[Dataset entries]
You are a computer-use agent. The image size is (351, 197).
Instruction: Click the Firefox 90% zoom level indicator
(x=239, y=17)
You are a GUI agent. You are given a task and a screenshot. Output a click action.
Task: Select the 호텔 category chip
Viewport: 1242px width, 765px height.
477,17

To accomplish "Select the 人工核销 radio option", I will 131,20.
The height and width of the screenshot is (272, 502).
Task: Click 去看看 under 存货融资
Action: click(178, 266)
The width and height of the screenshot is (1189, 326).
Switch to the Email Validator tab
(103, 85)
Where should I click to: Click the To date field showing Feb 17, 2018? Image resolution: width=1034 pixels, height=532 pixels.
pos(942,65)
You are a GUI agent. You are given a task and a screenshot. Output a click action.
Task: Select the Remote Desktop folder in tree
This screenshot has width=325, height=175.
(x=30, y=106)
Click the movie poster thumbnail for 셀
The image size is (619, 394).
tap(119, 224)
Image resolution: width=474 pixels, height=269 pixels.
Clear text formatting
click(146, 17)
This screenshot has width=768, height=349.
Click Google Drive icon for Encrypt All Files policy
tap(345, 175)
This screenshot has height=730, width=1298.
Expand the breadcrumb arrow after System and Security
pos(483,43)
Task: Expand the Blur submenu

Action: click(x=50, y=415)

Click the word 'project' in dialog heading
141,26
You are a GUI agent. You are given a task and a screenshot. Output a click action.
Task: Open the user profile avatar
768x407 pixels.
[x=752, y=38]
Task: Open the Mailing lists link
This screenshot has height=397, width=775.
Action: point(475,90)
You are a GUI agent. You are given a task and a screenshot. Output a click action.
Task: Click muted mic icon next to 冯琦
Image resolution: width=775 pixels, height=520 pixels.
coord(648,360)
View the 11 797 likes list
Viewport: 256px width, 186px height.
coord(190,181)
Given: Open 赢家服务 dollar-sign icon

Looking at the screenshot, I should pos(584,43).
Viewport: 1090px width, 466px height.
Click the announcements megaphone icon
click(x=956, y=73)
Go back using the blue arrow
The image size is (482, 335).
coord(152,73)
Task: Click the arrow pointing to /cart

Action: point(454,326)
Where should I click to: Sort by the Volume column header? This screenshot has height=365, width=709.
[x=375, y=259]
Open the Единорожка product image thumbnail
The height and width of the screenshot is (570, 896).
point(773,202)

• **WHAT IS EXPECTED**
Output only the lines from the one that contains "Where should I click to: Sort" through the final line of the records, exactly as given.

• **ANSWER TO THE PROBLEM**
Where should I click to: Sort by the Volume column header? This screenshot has height=365, width=709.
[x=375, y=259]
Open the Единорожка product image thumbnail
The height and width of the screenshot is (570, 896).
point(773,202)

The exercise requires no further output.